Start DOCUMENT EXCERPT

People speak unfavourably of groundwater pollution in rural areas as an excuse to blame and block further rural housing developments. No Member will agree with 30% of urban sewage being discharged untreated into our seas and rivers. The billions required to sustain large urban populations is unsustainable. It is better to allow ourselves and our children to live in the open countryside and avoid adding to urban congestion. There is begrudgery towards the amounts spent on rural areas which is largely based on misinformation. It is cheaper rather than expensive to build and maintain a house in a rural area than in an urban area. More CO2 emissions are produced by idle cars caught in traffic jams or going at ass and cart pace than by rural cars. In Dublin city, despite a well developed public transport system, 70% of workers still travel to work in their motorcars. More detailed studies are needed on the costs of rural versus urban car usage. One third of all people in Ireland live in the open countryside but less than one quarter of houses are now being built there. Ireland is rapidly urbanising, with villages becoming more nucleated and centralised.

I support this Bill as there is an urgent need to promote local sustainability strategies, based on the needs of local communities and shaped by them. I know the need at first hand because I represent severely socially, environmentally and economically disadvantaged areas. The level of democratic involvement in decisions and developments that affect their future has been negligible. This has been all the more significant with large redevelopment and so-called renewal in inner city and dockland districts without regard for the needs of local people. The level of consultation with indigenous communities has been derisory. While a great deal of lip service is paid to what is termed "consultation", no attempt is made to recognise people's right to a meaningful role in the decision-making process. While IAP monitoring committees, dockland councils and so forth are a step forward, they have little or no real power.

End DOCUMENT EXCERPT
Start PROVIDED MATERIAL

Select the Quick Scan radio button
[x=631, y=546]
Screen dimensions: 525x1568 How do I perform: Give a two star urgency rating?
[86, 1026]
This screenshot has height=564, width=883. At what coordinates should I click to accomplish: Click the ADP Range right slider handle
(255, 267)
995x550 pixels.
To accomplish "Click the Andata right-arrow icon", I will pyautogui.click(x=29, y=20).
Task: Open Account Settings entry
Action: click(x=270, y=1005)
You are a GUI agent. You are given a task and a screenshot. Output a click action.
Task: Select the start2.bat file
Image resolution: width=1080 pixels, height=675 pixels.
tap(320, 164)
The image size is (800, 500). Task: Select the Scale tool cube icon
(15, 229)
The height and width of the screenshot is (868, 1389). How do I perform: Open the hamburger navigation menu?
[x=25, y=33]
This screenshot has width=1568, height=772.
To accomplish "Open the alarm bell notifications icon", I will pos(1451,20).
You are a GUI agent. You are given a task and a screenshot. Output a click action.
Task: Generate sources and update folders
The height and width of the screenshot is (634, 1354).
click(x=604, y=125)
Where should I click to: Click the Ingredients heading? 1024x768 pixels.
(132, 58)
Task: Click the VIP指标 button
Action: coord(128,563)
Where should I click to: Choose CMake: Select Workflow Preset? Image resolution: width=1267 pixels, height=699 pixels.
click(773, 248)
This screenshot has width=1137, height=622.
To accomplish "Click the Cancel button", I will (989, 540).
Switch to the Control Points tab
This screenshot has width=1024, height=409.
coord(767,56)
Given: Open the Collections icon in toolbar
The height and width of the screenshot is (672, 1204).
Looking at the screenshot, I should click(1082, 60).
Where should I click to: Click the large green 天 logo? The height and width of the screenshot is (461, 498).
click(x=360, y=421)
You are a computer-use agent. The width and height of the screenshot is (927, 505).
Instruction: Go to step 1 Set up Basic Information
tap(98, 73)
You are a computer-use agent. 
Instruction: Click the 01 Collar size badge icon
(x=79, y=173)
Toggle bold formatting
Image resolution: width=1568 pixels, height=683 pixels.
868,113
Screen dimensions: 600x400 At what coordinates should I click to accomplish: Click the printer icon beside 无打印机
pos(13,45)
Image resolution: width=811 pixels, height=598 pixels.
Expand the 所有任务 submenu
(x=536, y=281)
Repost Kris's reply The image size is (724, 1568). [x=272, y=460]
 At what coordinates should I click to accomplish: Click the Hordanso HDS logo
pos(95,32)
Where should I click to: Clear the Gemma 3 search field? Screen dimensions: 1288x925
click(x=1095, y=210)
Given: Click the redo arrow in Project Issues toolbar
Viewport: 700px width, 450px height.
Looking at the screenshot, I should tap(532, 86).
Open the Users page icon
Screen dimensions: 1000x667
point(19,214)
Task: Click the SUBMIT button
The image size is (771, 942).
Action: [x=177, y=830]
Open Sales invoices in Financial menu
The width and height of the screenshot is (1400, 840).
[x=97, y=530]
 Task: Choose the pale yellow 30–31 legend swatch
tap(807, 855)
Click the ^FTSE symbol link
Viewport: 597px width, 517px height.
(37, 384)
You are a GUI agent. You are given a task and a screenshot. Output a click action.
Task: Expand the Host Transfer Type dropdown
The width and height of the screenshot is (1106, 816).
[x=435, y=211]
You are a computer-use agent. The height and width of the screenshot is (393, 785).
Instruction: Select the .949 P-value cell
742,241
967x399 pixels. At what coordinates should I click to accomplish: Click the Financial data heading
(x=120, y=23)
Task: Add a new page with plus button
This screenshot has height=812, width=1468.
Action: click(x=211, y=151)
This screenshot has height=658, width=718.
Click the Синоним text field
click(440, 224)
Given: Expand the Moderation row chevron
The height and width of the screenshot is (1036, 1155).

End PROVIDED MATERIAL

• [PROBLEMS AND TASKS]
**a.** Please rewrite the paragraph of the debate excerpt that begins "I support this Bill" as a short bulleted list that keeps its main facts.
**b.** According to the debate excerpt, what percentage of workers in Dublin city still travel to work by car?

• [FINAL ANSWERS]
**a.**
- The speaker supports the Bill because local sustainability strategies, based on and shaped by local communities' needs, are urgently needed.
- The speaker represents areas that are severely disadvantaged socially, environmentally and economically.
- These communities have had negligible democratic involvement in decisions affecting their future, especially during large redevelopment and so-called renewal in inner city and dockland districts.
- Consultation with indigenous communities has been derisory, and people's right to a meaningful role in decision-making is not recognized.
- IAP monitoring committees and dockland councils are a step forward but have little or no real power.

**b.** 70% of workers in Dublin city still travel to work in their cars.